One possibility is paying producers to reduce nitrous oxide emissions.

“An ideal program, which isn’t really feasible… would be to somehow measure the emissions that come from each farm,” Slade said. “If producers can reduce their emissions, relative to some baseline, then you could provide them with a subsidy equal to the amount that they have reduced, multiplied by whatever price we’re putting on carbon…. The opposite of a carbon tax.”

The federal government hasn’t proposed such a plan because it isn’t realistic to measure nitrous oxide emissions from every farm field in Canada.

Another possible incentive could be paying farmers to stop growing fertilizer-intensive crops on land that’s better suited for pasture.

“Maybe there is some marginal land, where we are growing canola and applying a lot of fertilizer. Maybe the economic benefit of canola on that land isn’t very high,” Slade said.

The federal government hasn’t mentioned taking marginal land out of production. At least, not yet.

In early March, Agriculture Canada announced $182 million in direct support to producers who are willing to try cover crops and new ways of managing nitrogen fertilizer.

A number of farmers, especially in Western Canada, remain skeptical about cover crops, a secondary crop grown following the harvest of the main crop.

“The thing about cover crops, we farm in a semi-arid climate. There’s not a lot of extra moisture around, especially in the fall,” said Jake Leguee, who farms near Weyburn and is a vice-chair of SaskWheat. “We’ve actually done experimentation with cover crops on my farm. To be honest, we haven’t got any results that would indicate that we need to try them again.”

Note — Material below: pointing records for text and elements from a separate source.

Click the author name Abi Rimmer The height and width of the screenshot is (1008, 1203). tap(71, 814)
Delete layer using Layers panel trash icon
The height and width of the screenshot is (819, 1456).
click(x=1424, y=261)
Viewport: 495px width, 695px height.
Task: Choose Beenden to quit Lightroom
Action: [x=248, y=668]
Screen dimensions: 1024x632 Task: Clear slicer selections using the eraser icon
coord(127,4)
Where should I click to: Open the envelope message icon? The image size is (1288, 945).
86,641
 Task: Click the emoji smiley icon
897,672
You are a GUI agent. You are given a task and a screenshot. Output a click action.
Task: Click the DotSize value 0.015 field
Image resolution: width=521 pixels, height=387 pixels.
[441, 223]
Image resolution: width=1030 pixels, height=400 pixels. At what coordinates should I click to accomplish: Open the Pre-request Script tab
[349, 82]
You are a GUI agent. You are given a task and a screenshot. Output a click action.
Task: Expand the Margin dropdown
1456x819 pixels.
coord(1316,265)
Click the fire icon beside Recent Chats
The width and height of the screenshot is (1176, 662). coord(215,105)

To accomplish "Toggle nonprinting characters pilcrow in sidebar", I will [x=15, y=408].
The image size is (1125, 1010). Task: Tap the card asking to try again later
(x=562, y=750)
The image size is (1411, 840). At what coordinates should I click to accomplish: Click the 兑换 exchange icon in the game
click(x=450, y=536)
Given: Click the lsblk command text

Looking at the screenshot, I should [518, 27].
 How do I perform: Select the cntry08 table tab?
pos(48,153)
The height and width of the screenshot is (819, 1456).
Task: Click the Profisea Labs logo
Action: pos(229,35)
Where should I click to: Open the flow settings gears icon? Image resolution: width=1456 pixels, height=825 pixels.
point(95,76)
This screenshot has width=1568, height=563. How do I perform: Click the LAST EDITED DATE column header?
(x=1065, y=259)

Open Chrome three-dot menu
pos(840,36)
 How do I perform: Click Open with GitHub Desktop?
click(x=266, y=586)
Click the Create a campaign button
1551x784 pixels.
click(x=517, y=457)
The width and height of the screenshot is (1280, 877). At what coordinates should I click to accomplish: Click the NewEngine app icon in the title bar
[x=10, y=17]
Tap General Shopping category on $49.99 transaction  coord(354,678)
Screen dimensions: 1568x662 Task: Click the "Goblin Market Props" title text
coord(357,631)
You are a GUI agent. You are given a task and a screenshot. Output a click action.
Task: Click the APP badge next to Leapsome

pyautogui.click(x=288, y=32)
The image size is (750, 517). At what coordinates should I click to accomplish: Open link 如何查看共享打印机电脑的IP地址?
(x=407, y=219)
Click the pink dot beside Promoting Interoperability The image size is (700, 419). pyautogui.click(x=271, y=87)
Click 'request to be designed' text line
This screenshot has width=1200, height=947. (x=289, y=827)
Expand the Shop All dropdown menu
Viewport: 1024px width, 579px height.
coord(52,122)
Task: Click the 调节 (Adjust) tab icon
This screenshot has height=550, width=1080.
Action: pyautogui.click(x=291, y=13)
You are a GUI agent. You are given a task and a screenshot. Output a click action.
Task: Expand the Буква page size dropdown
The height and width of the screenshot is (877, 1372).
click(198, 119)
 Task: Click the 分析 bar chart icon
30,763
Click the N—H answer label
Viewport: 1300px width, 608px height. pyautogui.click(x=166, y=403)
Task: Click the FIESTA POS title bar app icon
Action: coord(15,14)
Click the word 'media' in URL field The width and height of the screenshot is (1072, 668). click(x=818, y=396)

Ag Canada officials said the broader initiative isn’t about cutting fertilizer use. They want producers to reduce emissions related to nitrogen fertilizer. But the authors of the discussion document seem concerned about the amount of fertilizer being applied to farmland.

“Between 2005 and 2019, fertilizer use increased by 71 percent in Canada, primarily driven by growing fertilizer sales in Western Canada,” Ag Canada said.

In the last decade, Leguee has increased the nitrogen fertilizer rates on his farm.

But there’s a reason for that.

“I would say we’re more efficient with it than we’ve ever been. But our yields have gone up, so that requires more nitrogen,” he said. “It’s as simple as that…. We can increase the efficiency, but more yield equals more nitrogen.”

For now, many farmers are trying to comprehend this emission reduction plan. They’re worried about the consequences because nitrogen fertilizer is the most important input on Canadian grain farms, Leguee said.

“Right now, the way I would see the general mood about this is a concern, maybe a little bit of fear,” he said March 30 from Saskatoon, where SaskWheat was holding a board meeting.

“Because this is something that has a direct impact on our ability to produce profitable crops.”

The plan to cut fertilizer emissions is concerning, but it’s still in its infancy. Ag Canada wants feedback from producers and others in the ag industry so it can refine the plan and programs to achieve the target.

There are signs that the government is listening.

Farm groups have been pushing the government to support the 4R Nutrient Stewardship approach developed by Fertilizer Canada. If a larger percentage of farmers followed the 4Rs — right source, right rate, right time and right place — emissions from fertilizer would drop.

“There is widespread recognition that the principles underlying the 4R practices can reduce emissions from N fertilizer,” Ag Canada said. “Existing data… (suggests) that the widespread adoption of 4R in Western Canada could reduce emissions by two to three megatonnes — or 50 to 75 percent of the government’s emission reduction target.”